[Interface element lines]

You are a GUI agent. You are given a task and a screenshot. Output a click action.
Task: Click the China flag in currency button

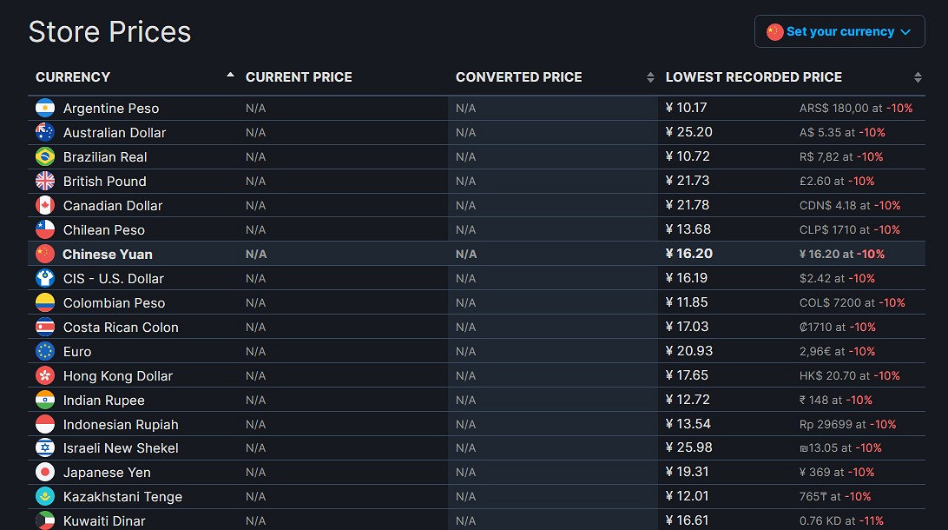coord(775,32)

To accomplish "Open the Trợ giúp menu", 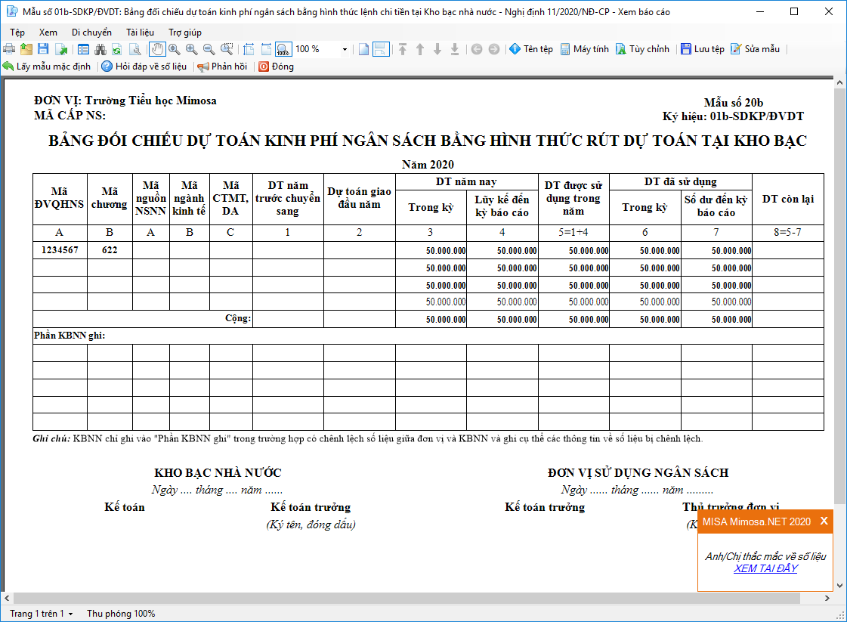I will tap(185, 32).
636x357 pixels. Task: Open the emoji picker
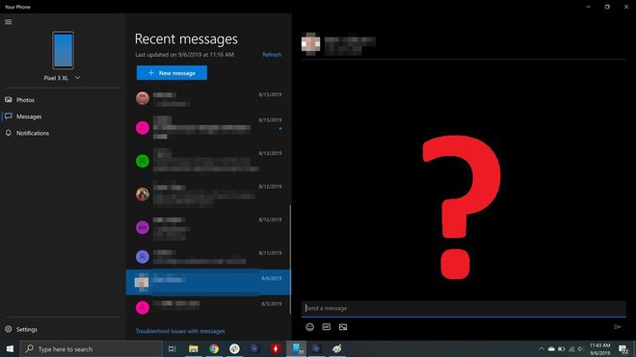click(x=310, y=327)
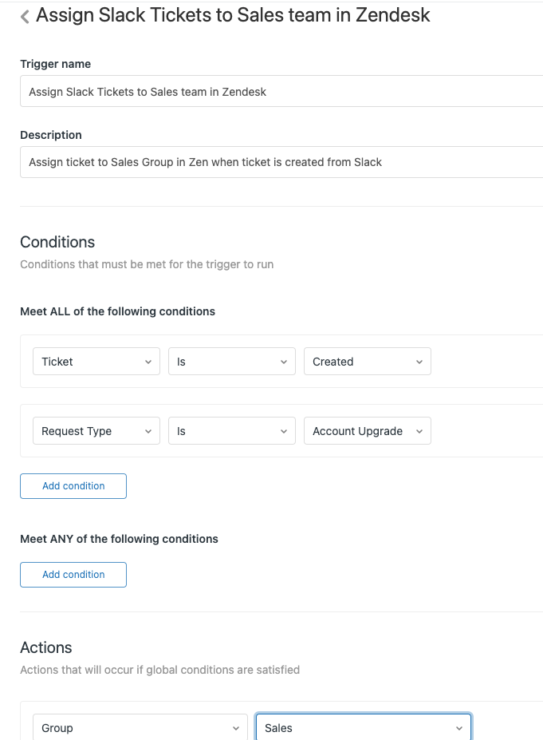Click the chevron in the first row's Is operator dropdown
The image size is (543, 740).
tap(284, 362)
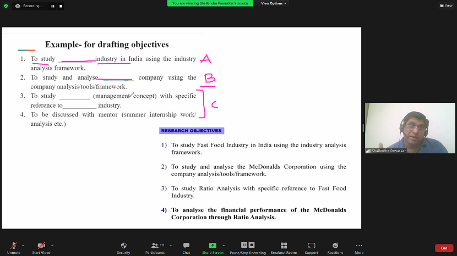This screenshot has width=457, height=256.
Task: Click the green Share Screen icon
Action: [213, 245]
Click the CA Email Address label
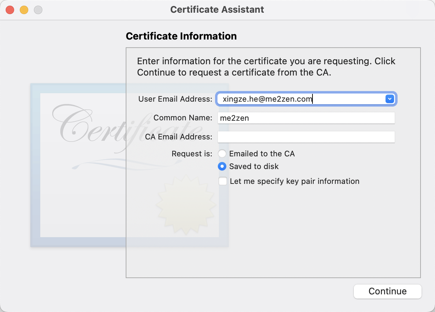 (x=179, y=137)
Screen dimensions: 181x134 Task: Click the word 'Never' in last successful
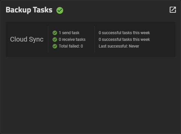(134, 46)
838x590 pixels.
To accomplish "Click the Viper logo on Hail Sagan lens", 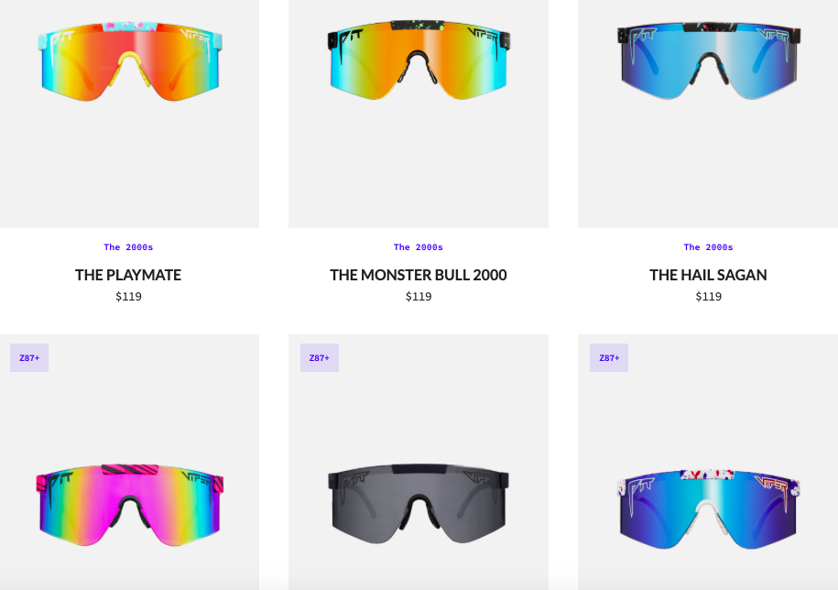I will click(773, 35).
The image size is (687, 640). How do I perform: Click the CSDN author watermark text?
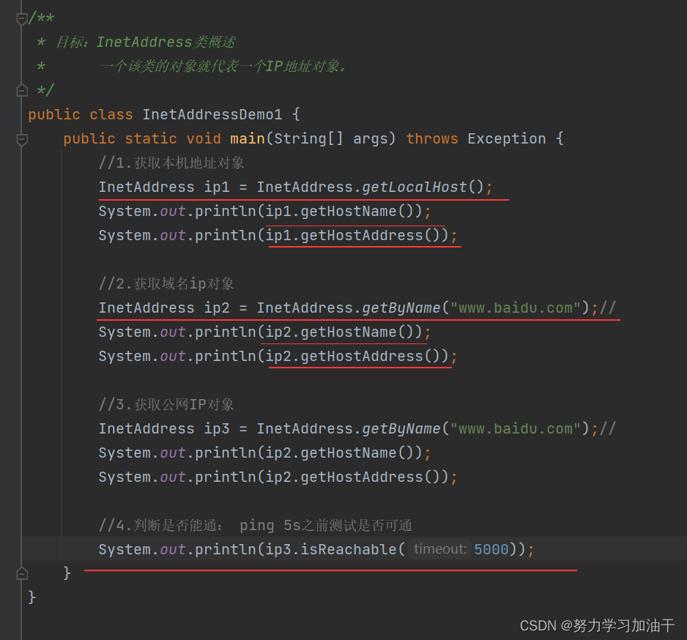point(597,625)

Do this: Copy the lines from the one with "The image size is (687, 640)." through the last line, swapping "watermark" for "caption" and keeping everything else the same. Leave the pictures out.

Task result:
The image size is (687, 640). How do I perform: Click the CSDN author caption text?
point(597,625)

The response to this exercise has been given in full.